EXTRAIT FOURNI:
"Au fil du vent.
Avertissement : Ma Mamie m'a toujours raconté des histoires avant de dormir. D'abord, ce fut l'histoire sur la chèvre de M. Seguin puis - de fil en aiguille, elle m'a ensuite raconté des histoires sur l'Histoire.
Et c'est grâce à ces - belles ou terribles - histoires que j'ai appris que pour passer du ciel à l'enfer, il suffit juste de tourner le dos.
Vous retrouverez ici-bas toutes les histoires de ma Mamie. Morceaux choisis :
La première histoire - comment oublier ? - était sur l'aventure incroyable vécu par entre un homme qui rêvait de voler et sa femme prête à tout pour que son mari réalise ses rêves. Mr et Mme Blériot (Un officier monte à bords, salue Alice dont les lèvres tremblent. "Je vous présente mes félicitations madame." Alors, elle pleure.")
J'étais encore bouleversé par cette histoire que Mamie a enchaîné avec le destin tragique de Mata-Hari qu'on ne présente plus et dont ma Mamie a pu suivre à la trace avant de mener l'enquête...

CONSIGNE: Pour chacune des affirmations suivantes, indiquez s'il vous plaît si elle concorde avec l'extrait fourni, en répondant par oui ou par non et en citant mot pour mot les termes de l'extrait qui le montrent. (a) Mamie racontait des histoires avant de dormir. (b) Dans l'histoire des Blériot, c'est la femme qui rêvait de voler. (c) Après l'histoire des Blériot, Mamie a raconté le destin de Mata-Hari. Les enregistrements proviennent d'une autre source.

DONNÉES FOURNIES:
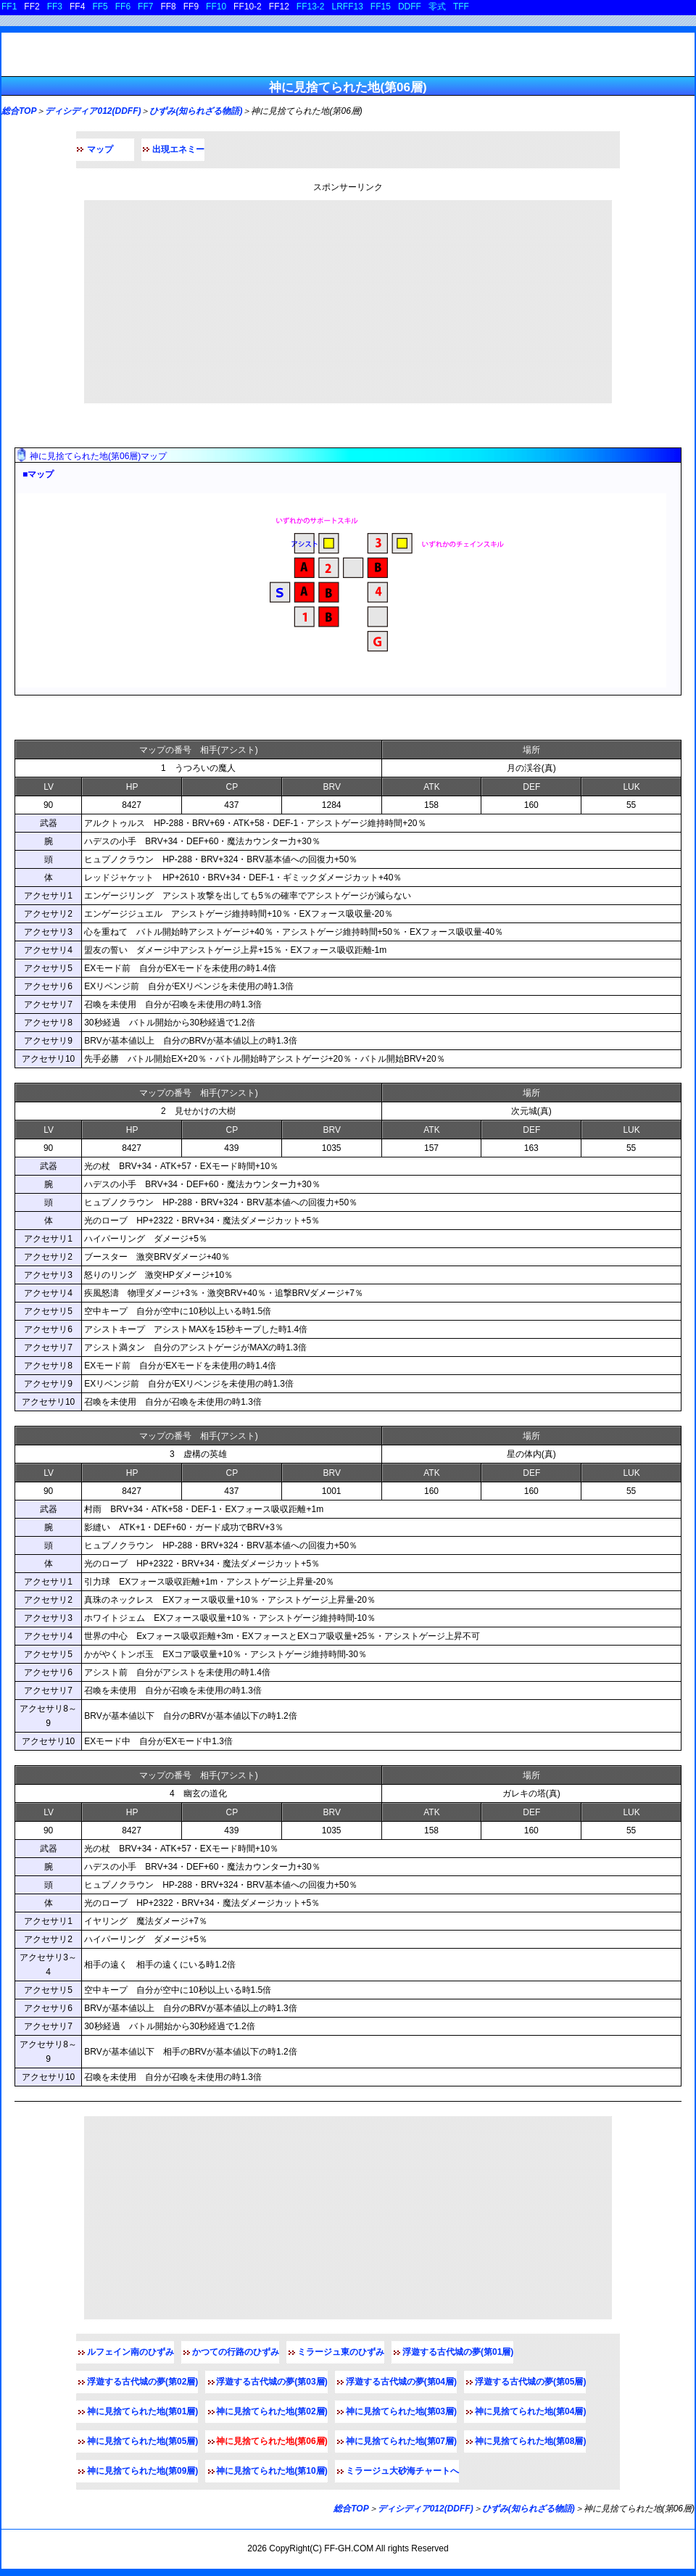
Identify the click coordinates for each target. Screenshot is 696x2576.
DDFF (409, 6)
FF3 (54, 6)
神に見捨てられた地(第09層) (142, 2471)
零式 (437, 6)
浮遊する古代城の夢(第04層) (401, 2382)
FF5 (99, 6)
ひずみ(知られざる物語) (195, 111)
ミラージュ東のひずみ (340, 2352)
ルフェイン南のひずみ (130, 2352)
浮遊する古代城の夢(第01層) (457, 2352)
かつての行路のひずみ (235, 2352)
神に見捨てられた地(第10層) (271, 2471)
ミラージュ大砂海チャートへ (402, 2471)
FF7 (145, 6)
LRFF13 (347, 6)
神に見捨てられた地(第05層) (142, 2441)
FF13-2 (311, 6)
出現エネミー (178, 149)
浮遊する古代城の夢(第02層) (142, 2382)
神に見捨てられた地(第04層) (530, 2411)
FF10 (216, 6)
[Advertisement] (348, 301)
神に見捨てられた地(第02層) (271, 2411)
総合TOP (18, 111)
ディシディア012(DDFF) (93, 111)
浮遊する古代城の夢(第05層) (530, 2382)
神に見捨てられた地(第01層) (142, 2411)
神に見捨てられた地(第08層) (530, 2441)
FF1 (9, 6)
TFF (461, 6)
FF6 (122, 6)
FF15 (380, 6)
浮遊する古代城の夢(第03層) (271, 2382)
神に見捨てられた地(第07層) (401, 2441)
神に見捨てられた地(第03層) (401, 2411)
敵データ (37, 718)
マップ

CORRIGÉ:
(a) Oui : « Ma Mamie m'a toujours raconté des histoires avant de dormir. »
(b) Non : « un homme qui rêvait de voler et sa femme prête à tout pour que son mari réalise ses rêves »
(c) Oui : « Mamie a enchaîné avec le destin tragique de Mata-Hari »